#### [TASK TO CARRY OUT]
Nothing but the lines from the one with "Task: Expand the ribbon" through the last line of the data should be restated, each word for word.

#### [DATA SHOWN]
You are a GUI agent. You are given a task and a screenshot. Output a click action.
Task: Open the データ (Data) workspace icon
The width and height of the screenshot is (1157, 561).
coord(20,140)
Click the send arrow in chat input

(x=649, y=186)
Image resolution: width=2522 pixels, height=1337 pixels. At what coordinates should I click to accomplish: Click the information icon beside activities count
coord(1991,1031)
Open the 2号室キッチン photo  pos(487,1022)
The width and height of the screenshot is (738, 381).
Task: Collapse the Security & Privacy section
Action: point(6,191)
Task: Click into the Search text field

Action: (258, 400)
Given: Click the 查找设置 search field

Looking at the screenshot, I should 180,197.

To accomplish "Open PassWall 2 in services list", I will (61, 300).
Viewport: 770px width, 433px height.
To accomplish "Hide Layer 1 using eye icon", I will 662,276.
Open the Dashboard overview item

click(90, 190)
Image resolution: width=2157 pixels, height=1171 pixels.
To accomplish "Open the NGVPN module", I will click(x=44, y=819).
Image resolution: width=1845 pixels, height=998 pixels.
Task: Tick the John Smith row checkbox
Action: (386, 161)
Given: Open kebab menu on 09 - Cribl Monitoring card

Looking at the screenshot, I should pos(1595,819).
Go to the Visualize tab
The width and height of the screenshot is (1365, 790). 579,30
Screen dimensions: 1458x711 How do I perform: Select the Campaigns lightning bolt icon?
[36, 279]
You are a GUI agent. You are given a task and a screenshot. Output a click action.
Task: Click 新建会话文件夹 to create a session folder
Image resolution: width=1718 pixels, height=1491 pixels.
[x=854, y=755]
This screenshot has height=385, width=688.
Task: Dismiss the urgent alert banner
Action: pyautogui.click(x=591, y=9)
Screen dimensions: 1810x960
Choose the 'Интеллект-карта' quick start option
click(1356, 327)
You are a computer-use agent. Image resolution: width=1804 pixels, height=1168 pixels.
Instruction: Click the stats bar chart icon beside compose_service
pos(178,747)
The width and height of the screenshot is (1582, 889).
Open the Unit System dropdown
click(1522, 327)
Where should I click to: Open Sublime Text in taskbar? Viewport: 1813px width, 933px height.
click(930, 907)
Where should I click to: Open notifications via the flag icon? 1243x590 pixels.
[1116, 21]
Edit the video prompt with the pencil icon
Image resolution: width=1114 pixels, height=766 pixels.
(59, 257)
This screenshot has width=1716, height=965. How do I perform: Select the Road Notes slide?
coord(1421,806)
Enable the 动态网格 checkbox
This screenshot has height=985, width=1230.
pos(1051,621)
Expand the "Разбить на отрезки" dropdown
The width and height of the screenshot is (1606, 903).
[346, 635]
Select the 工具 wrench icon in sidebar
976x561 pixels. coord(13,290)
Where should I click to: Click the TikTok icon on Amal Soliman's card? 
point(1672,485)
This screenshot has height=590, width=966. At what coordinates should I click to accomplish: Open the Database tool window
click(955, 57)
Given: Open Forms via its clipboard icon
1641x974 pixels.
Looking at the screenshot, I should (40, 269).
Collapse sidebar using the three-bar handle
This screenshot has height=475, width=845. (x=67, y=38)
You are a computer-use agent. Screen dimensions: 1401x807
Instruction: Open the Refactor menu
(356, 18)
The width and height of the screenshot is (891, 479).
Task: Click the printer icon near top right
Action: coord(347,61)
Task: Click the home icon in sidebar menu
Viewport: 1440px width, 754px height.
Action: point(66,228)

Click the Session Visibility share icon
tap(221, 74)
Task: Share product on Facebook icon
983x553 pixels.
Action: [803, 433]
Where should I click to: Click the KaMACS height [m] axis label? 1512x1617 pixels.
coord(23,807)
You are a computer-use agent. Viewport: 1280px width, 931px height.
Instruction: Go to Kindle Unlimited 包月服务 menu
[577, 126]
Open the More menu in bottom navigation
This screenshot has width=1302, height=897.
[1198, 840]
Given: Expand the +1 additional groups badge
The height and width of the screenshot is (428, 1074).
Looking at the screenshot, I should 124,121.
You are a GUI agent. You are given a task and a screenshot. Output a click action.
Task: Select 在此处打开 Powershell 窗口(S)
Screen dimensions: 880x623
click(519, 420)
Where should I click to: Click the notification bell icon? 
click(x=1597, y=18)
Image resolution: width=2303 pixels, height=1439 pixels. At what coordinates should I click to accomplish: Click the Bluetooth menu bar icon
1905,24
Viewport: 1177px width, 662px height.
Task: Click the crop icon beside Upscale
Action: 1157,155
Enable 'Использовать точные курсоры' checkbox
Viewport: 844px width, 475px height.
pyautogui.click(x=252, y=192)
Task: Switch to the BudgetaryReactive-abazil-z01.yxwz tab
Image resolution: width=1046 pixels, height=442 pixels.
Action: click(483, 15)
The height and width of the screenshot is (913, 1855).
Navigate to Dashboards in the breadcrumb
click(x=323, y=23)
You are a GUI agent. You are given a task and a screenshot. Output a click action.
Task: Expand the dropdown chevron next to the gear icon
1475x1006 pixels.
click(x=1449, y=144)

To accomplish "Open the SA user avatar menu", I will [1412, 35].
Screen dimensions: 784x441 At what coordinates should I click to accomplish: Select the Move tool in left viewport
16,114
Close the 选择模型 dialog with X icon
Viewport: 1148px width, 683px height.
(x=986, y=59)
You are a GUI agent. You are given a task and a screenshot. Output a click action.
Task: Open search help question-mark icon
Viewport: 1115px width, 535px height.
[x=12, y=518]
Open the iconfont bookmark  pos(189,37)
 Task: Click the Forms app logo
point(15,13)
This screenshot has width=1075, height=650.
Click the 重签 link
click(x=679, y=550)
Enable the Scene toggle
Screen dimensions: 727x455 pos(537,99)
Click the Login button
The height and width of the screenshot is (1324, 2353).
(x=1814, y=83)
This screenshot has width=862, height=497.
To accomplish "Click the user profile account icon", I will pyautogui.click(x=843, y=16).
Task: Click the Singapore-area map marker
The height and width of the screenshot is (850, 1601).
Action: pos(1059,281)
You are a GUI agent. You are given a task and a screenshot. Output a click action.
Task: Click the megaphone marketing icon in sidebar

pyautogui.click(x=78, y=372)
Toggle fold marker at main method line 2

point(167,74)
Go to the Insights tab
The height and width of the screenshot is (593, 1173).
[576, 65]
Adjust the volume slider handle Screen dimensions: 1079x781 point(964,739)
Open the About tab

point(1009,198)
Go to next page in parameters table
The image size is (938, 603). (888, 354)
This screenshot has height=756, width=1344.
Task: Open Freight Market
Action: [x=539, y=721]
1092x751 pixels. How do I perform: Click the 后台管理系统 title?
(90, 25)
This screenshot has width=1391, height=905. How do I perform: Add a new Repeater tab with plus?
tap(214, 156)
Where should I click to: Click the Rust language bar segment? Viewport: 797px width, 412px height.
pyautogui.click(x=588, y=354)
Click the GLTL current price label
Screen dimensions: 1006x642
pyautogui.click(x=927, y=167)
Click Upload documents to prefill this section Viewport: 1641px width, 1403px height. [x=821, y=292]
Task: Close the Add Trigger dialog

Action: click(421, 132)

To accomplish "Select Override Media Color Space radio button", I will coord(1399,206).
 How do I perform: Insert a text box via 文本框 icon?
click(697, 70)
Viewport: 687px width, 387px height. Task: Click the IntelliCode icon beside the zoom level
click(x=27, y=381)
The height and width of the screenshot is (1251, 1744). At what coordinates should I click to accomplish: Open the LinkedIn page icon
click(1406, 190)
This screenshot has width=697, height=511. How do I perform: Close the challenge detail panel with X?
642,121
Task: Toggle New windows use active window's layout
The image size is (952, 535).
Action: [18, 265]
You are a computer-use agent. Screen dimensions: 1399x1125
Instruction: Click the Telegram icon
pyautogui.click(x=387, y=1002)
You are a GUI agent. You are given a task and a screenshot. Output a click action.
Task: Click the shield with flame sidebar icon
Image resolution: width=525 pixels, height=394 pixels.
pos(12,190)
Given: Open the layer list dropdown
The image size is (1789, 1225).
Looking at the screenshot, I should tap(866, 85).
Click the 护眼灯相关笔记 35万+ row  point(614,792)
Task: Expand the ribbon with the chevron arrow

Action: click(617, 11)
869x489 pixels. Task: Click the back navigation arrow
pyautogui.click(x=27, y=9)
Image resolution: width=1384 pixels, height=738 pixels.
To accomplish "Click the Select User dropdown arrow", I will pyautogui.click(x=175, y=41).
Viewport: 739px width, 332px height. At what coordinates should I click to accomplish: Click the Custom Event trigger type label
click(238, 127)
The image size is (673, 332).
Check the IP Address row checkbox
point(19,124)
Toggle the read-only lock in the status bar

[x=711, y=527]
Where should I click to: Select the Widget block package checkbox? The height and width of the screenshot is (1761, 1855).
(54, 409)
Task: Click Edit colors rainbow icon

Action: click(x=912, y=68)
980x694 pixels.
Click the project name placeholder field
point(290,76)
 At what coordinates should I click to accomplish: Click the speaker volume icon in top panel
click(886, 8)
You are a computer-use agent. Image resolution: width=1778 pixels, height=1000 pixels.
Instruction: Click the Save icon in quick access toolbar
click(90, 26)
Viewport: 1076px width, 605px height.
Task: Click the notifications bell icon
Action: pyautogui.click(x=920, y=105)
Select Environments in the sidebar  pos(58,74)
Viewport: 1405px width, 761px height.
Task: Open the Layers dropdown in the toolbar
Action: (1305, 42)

#### [EXPECTED ANSWER]
Task: Expand the ribbon with the chevron arrow

Action: click(617, 11)
869x489 pixels. Task: Click the back navigation arrow
pyautogui.click(x=27, y=9)
Image resolution: width=1384 pixels, height=738 pixels.
To accomplish "Click the Select User dropdown arrow", I will pyautogui.click(x=175, y=41).
Viewport: 739px width, 332px height. At what coordinates should I click to accomplish: Click the Custom Event trigger type label
click(238, 127)
The image size is (673, 332).
Check the IP Address row checkbox
point(19,124)
Toggle the read-only lock in the status bar

[x=711, y=527]
Where should I click to: Select the Widget block package checkbox? The height and width of the screenshot is (1761, 1855).
(54, 409)
Task: Click Edit colors rainbow icon

Action: click(x=912, y=68)
980x694 pixels.
Click the project name placeholder field
point(290,76)
 At what coordinates should I click to accomplish: Click the speaker volume icon in top panel
click(886, 8)
You are a computer-use agent. Image resolution: width=1778 pixels, height=1000 pixels.
Instruction: Click the Save icon in quick access toolbar
click(90, 26)
Viewport: 1076px width, 605px height.
Task: Click the notifications bell icon
Action: pyautogui.click(x=920, y=105)
Select Environments in the sidebar  pos(58,74)
Viewport: 1405px width, 761px height.
Task: Open the Layers dropdown in the toolbar
Action: (1305, 42)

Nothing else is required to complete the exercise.